“Every seven years
each of you must free any fellow Hebrews who have sold themselves to you.
After they have served you for six years, you shall set them free.” – Jeremiah
34:14a (NET)
This seems to be a simple
enough directive, and is prefaced with Israel’s God offering a reminder to His covenant
people, through Jeremiah, that “I made a covenant with your ancestors when I
brought them out of Egypt where they had been slaves” (34:13b). The text
above is what follows. Because the people of Israel had been in perpetual
slavery in Egypt, with seemingly no way out of it, God wanted to be sure that
His people did not perpetually enslave any of their fellow countrymen, who
would most likely come into the state of slavery as a result of indebtedness. Generally, there was a path out of debt
slavery, but this would not always be the case, depending on the level of debt
incurred.
Just as their God had
entered in to their situation in order to free them from their slavery to the Egyptians,
having heard the groaning of His people in their condition of oppression, so their
God was, in a sense, here entering in to make sure that a state of slavery
among His people would not be persistent.

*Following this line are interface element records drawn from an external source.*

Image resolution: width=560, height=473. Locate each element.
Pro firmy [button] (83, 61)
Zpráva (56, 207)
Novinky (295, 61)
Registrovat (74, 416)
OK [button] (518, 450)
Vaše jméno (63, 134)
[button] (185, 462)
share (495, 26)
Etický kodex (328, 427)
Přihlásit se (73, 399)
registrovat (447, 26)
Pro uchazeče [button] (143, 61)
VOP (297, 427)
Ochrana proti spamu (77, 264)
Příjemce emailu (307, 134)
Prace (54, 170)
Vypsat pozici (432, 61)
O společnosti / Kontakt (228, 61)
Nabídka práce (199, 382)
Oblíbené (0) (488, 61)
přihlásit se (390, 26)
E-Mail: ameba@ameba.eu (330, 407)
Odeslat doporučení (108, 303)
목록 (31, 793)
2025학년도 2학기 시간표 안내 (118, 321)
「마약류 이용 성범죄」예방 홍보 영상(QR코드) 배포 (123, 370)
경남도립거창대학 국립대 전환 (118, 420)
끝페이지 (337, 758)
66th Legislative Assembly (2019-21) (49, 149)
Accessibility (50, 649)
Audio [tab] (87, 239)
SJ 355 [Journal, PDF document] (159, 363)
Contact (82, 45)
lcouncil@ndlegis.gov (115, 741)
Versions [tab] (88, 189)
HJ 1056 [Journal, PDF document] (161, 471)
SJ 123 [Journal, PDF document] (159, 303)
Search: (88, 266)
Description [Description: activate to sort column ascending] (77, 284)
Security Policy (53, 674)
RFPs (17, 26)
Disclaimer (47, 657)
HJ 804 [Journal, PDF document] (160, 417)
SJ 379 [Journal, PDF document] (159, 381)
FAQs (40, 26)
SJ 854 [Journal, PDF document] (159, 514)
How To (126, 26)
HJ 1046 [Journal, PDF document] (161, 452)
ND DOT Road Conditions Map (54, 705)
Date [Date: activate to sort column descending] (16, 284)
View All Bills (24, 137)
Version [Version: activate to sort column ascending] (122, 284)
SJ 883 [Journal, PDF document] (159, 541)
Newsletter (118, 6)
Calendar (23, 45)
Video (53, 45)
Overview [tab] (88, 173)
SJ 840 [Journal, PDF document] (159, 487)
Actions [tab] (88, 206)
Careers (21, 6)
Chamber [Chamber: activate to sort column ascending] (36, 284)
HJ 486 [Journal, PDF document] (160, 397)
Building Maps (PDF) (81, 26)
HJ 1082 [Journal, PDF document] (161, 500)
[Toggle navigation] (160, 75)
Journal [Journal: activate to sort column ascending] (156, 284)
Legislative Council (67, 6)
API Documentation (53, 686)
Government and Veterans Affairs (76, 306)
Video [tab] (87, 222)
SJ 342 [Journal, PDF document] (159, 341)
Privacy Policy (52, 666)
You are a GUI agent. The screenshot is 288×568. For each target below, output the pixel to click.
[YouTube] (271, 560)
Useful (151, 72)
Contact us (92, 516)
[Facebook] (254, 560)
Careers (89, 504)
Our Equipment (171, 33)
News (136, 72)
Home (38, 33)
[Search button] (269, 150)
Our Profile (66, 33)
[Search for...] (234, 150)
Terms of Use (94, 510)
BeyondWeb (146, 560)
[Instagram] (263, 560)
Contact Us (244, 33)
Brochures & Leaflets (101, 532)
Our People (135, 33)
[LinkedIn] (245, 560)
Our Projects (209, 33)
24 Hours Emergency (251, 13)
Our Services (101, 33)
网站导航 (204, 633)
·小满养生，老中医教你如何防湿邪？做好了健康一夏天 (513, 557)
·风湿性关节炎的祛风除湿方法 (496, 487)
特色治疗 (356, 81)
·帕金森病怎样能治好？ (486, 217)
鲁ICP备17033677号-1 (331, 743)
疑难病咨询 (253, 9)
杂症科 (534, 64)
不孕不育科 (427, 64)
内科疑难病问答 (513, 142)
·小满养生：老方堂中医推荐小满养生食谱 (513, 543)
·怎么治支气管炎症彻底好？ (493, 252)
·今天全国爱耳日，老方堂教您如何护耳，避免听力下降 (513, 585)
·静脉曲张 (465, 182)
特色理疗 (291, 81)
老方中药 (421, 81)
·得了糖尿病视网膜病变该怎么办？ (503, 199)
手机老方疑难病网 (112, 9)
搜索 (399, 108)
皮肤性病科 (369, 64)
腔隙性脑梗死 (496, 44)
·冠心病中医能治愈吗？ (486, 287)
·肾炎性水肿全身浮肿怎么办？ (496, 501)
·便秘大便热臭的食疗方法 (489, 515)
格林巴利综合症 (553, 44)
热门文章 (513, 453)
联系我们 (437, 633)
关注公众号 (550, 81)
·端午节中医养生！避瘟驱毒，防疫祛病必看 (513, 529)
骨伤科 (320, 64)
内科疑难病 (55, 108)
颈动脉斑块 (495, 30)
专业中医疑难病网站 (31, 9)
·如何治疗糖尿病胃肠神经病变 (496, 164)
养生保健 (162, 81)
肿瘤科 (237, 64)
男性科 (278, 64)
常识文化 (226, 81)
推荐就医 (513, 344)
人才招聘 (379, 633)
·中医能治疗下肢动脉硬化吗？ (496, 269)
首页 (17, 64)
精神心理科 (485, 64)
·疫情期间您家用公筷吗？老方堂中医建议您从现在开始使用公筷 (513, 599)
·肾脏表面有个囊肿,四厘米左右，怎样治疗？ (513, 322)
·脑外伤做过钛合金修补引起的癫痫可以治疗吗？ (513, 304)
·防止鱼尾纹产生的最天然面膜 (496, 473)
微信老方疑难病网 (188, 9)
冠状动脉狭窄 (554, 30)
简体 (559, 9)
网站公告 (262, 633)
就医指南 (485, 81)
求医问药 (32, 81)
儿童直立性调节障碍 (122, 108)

We can certainly imagine that the God of Israel would not want to have
to hear the groaning of His own people, as they are oppressed by their fellow
covenant-bearers, and therefore need to deliver the cursing of plagues upon His
own people for this transgression.
Not only was the
basis for the freeing of slaves rooted in the remembrance of their Egyptian
slavery and the subsequent deliverance that they experienced, but the act of
freeing the slaves would be a great reminder of God’s saving power. By freeing their own slaves, and doing so in
a way that demonstrated mercy along with a willingness to sacrifice and endure
hardship for the sake of their fellow citizen, the people of Israel were able
to seize on the opportunity to enact and reenact the deliverance that had come
their way in Egypt. Unfortunately, we go on to hear the Creator God
saying “But your ancestors did not obey Me or pay any attention to Me”
(34:14b).
What was the contingent
basis for this communication from their God through Jeremiah? During the
reign of King Zedekiah there was an agreement that the people of Jerusalem were
“to grant their slaves freedom” (34:8b). It had been the case that “All
the people and their leaders had agreed to this” (34:10a). We can read
that, “They originally complied with the covenant and freed them. But
later they had changed their minds. They had taken back their male and
female slaves that they had freed and forced them to be slaves again”
(34:10c-11). “That was when the Lord spoke to Jeremiah” (34:12),
expressing His displeasure at this situation.
An analogy could be here adapted, in which the Israelites who freed their
slaves, but then changed their minds and took them back again, are akin to
Pharaoh and the Egyptians, who eventually freed their slaves and attempted to
take them back. This, of course, did not
go well for them.
For a moment, by
freeing their slaves, the people showed their God something quite different
than what He had been consistently shown by their ancestors. Through
Jeremiah, this God reportedly says to His people that “Recently…you yourselves
showed a change of heart and did what is pleasing to Me” (34:15a). It
could be said that they actually showed some trust in their God, relying upon
His just decrees and trusting that things would work out just fine even if they
were to suffer what might seem to be financial loss in releasing their
slaves. God says that they pleased Him in that “You granted your fellow
countrymen their freedom and you made a covenant to that effect in My presence
in the house that I have claimed for My own” (34:15b). However, they quickly
returned to what had come to be their historical form, as God says “But then
you turned right around and showed that you did not honor Me. Each of you
took back your male and female slaves whom you had freed as they desired, and
you forced them to be your slaves again” (34:16).